◆ SUPPLIED DATA ◆
——
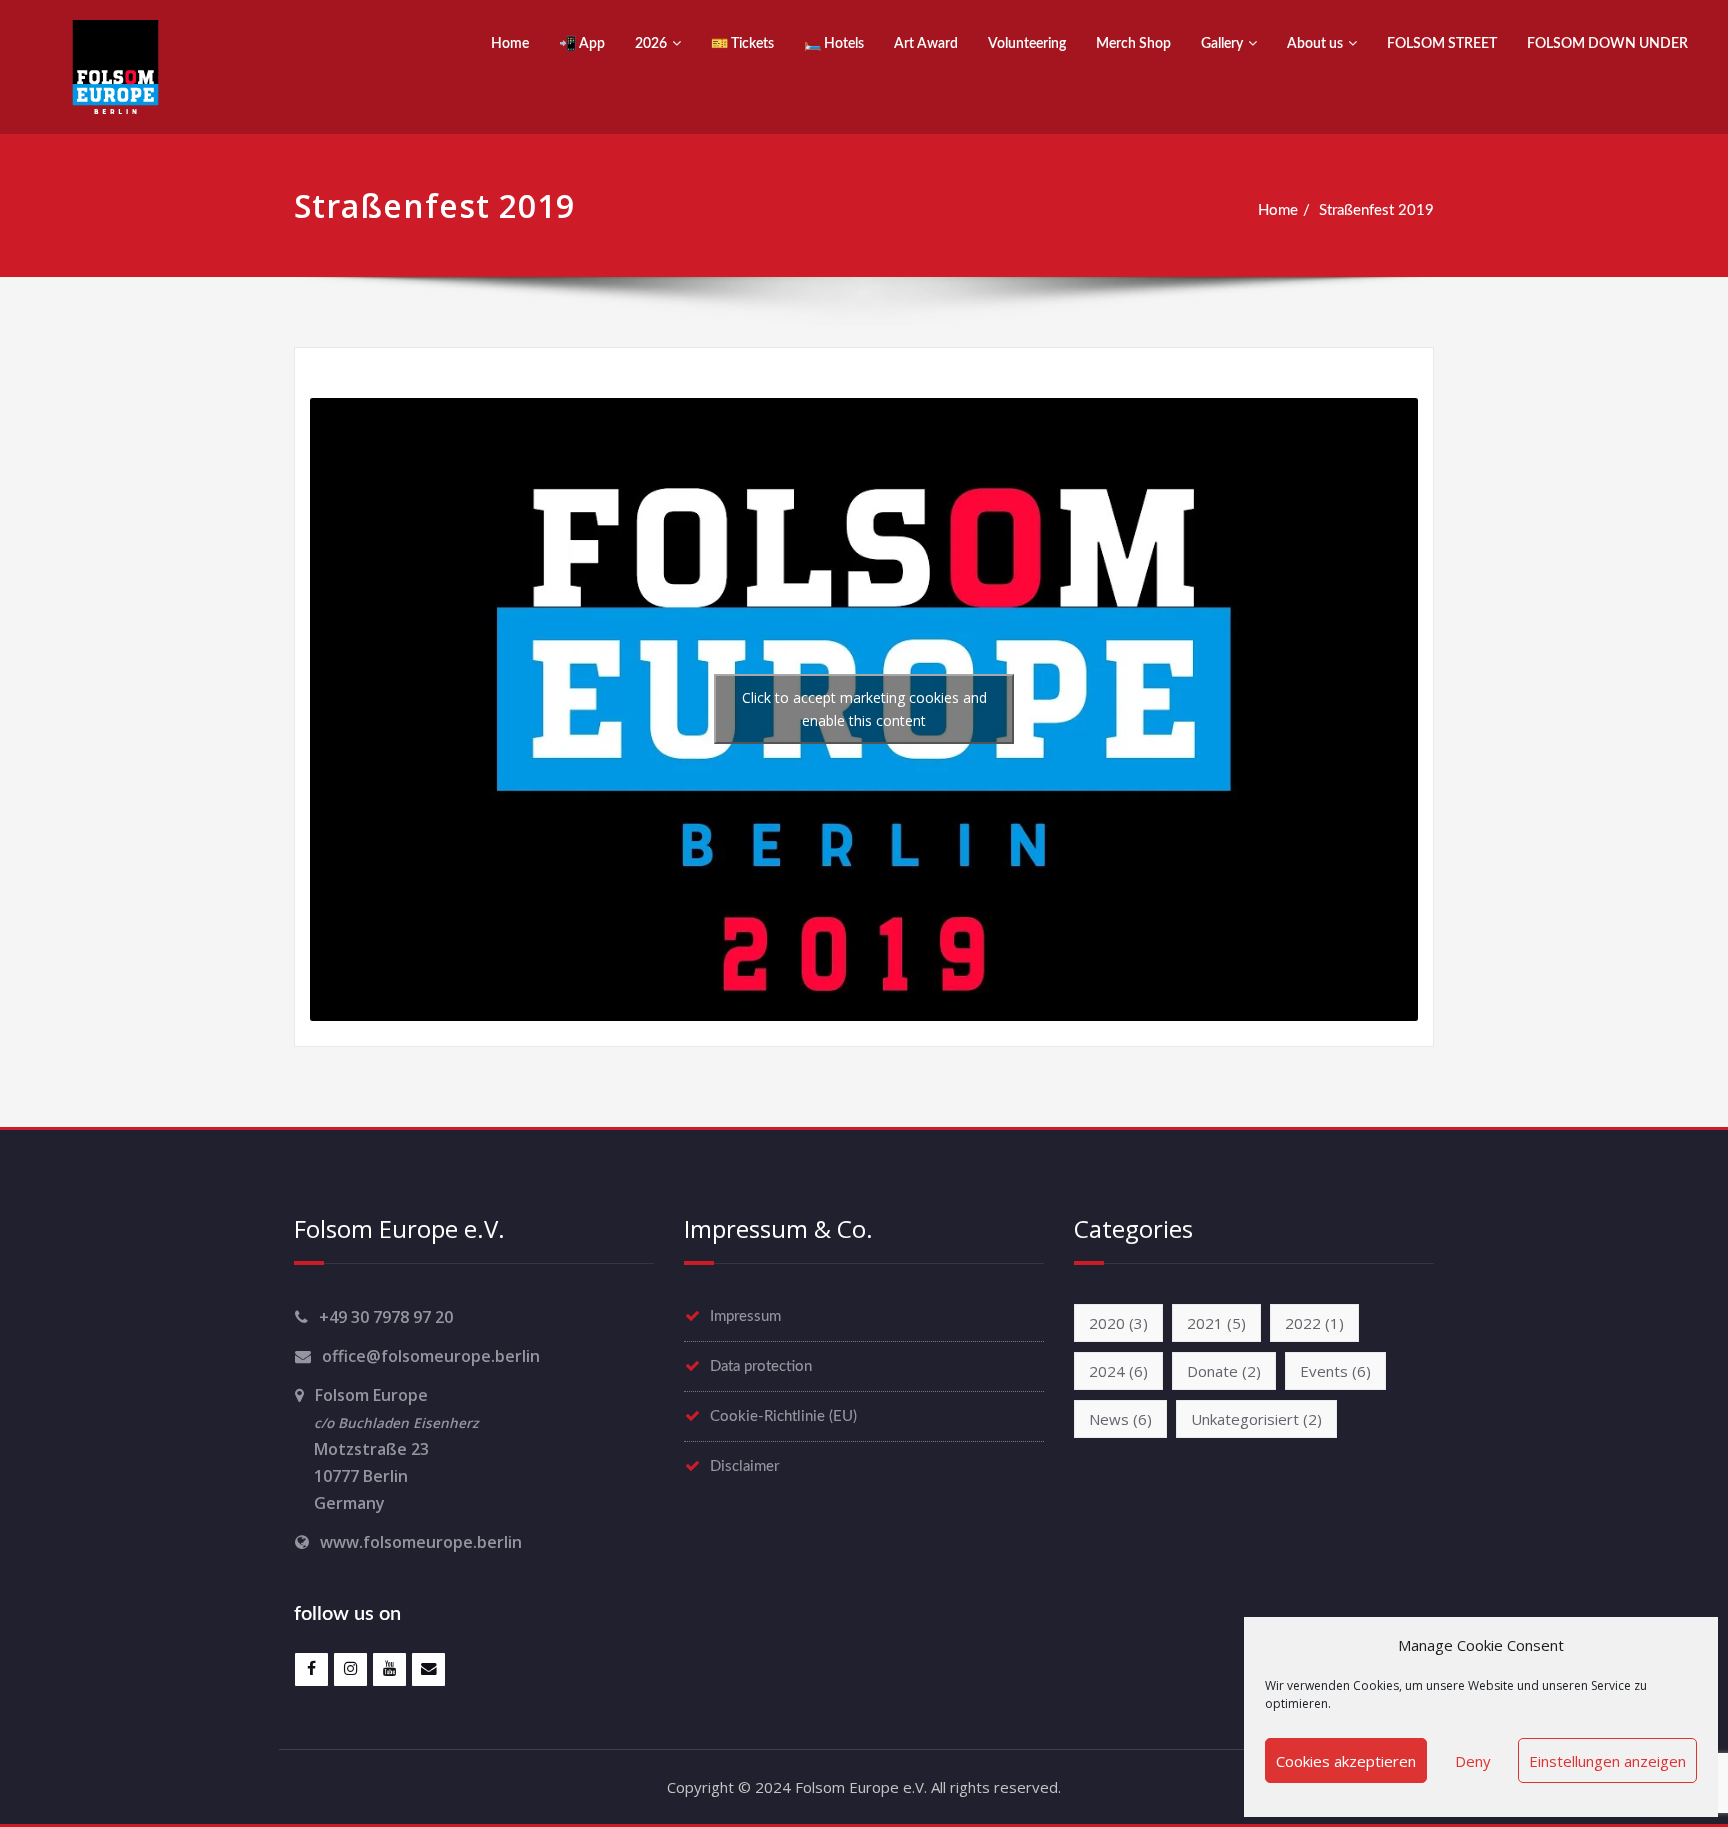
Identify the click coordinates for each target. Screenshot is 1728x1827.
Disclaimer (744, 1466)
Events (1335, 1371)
——
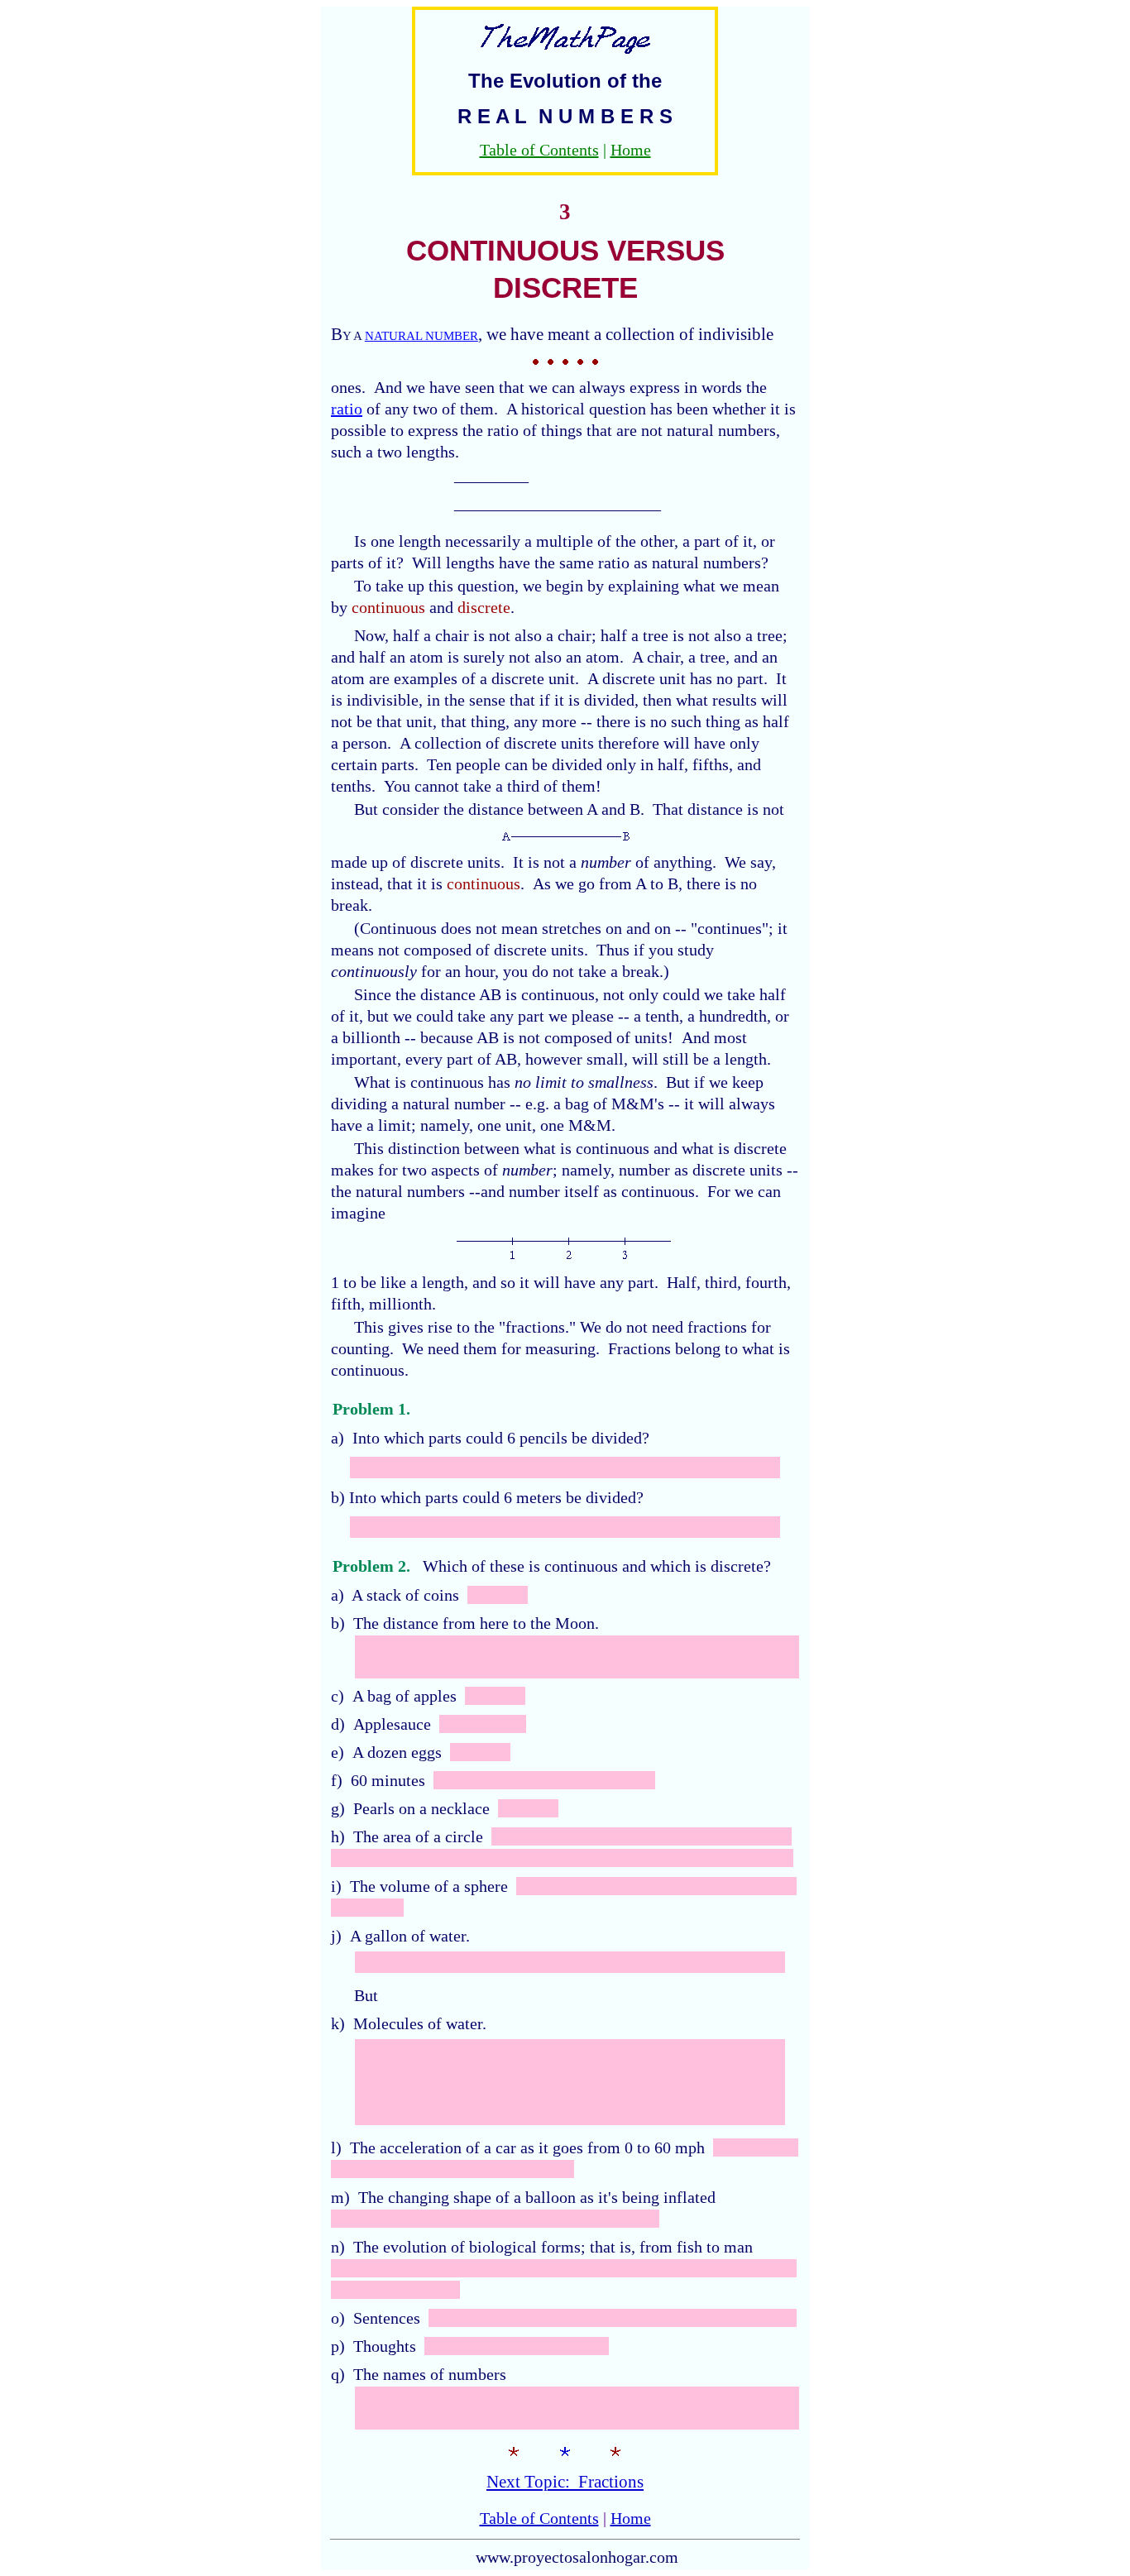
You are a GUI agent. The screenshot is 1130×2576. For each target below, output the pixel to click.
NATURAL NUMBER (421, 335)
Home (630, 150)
——
◆ ASSIGNMENT ◆
Pull out all lines in the data above that include "each".

◆ RESULT FOR THIS TASK ◆
Identify the click coordinates for each target. Screenshot is 1728x1827.
You are a GUI agent. The screenshot is 1130×2576. For each target below, output the pixel to click.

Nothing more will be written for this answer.